Actualmente, Aconcagua cuenta con más de 100 equipos y una estructura con base consolidada en Salta, en Campo Quijano, además de presencia en Pampa Blanca, San Juan y Belén.
La logística detrás del boom
Para Galeano, el crecimiento de la minería necesariamente tendrá un correlato en el transporte. La razón es sencilla: por más que se incorporen trenes, barcos y otras alternativas, el camión continúa siendo indispensable para conectar los distintos puntos de la cadena productiva.
“Todo material que uno haga, se venda, todo se mueve sobre ruedas. No hay nada que no lleve un vehículo, de gran o pequeño porte”, afirmó.
Y agregó: “El camión llega a los lugares más recónditos que uno puede esperar. Y si hay sinergia con el tren, el barco y demás, siempre está el camión”.
Esa perspectiva lleva a la empresa a mirar más allá del crecimiento inmediato del litio y poner el foco en una segunda etapa del desarrollo minero argentino.
“Esa va a ser la verdadera explosión de la minería”
El gran potencial, según Galeano, está en los proyectos de cobre, oro y plata que aguardan su desarrollo y que pueden modificar sustancialmente la escala de la actividad.
“Nosotros esperamos un desarrollo con la industria metalmecánica de la minería, que tiene que ver no ya tanto con el litio, sino con lo que son las minas de cobre, oro y plata”, sostuvo.
En ese escenario, mencionó especialmente los proyectos que avanzan en San Juan, entre ellos Vicuña y Los Azules, y puso también la mirada sobre Taca Taca, en Salta.
“Hay muchos proyectos que se tienen que desarrollar. Si bien han tenido los RIGI, igual que Taca Taca acá, tienen que empezar. Y esa va a ser la verdadera explosión de la minería”, afirmó.
La diferencia, explicó, está en los tiempos de desarrollo. Mientras el litio puede pasar con mayor rapidez desde la inversión a la producción, los grandes proyectos metalíferos requieren obras de enorme escala y varios años de construcción.

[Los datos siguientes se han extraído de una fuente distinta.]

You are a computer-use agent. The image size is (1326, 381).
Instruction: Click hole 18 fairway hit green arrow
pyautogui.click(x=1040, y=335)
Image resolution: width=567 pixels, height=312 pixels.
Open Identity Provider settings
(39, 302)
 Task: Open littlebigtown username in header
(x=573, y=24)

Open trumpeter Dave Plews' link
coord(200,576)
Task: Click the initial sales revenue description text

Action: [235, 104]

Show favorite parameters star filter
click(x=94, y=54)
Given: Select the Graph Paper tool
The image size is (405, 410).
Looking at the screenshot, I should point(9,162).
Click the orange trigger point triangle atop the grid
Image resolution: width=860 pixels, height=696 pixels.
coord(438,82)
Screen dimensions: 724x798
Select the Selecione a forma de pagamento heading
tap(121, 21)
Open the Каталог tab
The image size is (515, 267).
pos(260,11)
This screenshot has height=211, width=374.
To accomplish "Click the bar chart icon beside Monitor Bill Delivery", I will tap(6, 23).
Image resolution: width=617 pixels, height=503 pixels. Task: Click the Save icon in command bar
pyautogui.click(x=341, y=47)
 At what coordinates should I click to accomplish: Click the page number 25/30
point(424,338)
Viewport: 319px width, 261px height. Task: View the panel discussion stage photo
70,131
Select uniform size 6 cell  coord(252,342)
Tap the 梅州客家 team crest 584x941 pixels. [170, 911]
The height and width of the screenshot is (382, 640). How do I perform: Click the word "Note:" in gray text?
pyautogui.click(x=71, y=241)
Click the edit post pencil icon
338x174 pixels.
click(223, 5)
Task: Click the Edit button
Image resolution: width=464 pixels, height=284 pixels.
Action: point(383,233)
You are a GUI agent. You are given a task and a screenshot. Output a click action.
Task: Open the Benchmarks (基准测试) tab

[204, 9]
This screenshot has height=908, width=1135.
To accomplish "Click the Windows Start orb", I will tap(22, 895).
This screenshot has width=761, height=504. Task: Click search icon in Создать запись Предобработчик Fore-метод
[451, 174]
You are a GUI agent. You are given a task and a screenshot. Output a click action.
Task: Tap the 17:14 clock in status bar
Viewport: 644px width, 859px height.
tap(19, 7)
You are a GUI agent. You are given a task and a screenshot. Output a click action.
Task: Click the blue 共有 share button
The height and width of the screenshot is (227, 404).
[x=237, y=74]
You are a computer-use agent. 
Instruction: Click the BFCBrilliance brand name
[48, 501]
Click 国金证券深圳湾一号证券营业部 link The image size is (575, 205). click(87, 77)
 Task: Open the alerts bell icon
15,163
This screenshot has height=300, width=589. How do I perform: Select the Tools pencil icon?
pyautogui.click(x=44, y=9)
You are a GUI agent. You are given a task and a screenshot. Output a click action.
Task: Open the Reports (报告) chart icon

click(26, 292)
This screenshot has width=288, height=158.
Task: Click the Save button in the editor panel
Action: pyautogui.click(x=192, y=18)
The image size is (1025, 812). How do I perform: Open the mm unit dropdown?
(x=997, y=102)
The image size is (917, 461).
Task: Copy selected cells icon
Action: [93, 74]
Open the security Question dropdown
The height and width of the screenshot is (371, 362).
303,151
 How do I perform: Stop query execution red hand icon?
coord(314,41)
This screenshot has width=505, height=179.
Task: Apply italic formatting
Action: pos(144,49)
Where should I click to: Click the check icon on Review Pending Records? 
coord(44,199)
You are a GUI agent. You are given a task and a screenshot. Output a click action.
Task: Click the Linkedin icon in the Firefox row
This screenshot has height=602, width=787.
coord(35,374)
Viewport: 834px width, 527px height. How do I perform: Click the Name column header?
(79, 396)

“Hoy por hoy, si bien hay RIGI aprobado, algunos tienen el impacto ambiental, otros están en el camino, no hay una megaminería en ese sentido que haya empezado a construirse y explotarse”, planteó.
Y puso una referencia concreta sobre los tiempos que demanda una gran operación minera: “Una megaminería tarda cinco o seis años”.
Para el empresario, ese proceso abre una ventana de oportunidad no solamente para las compañías mineras, sino para todo el entramado productivo que las rodea.
“Un proyecto de entre 5.000 y 10.000 millones de dólares destinado a producir cobre, explicó, requiere una infraestructura de gran magnitud. En cambio, el de litio es de rápida reacción por este movimiento que hay ahora acá, que en cuatro o cinco años ya empezaron a sacar litio para todo el mundo”, destacó.
La expectativa de Aconcagua está puesta, entonces, en el próximo capítulo: una minería de mayor escala que demande más infraestructura, más proveedores y, naturalmente, más transporte.
Con 75 años de historia empresarial, tres generaciones vinculadas a la conducción y un cuarto de siglo acompañando a la minería, la compañía busca posicionarse para ese escenario.
Porque, como resume Galeano, detrás de cada tonelada, cada insumo y cada proyecto que busca llegar a los mercados existe una misma necesidad: conectar los puntos.
Y en esa tarea, el camión sigue teniendo un papel central.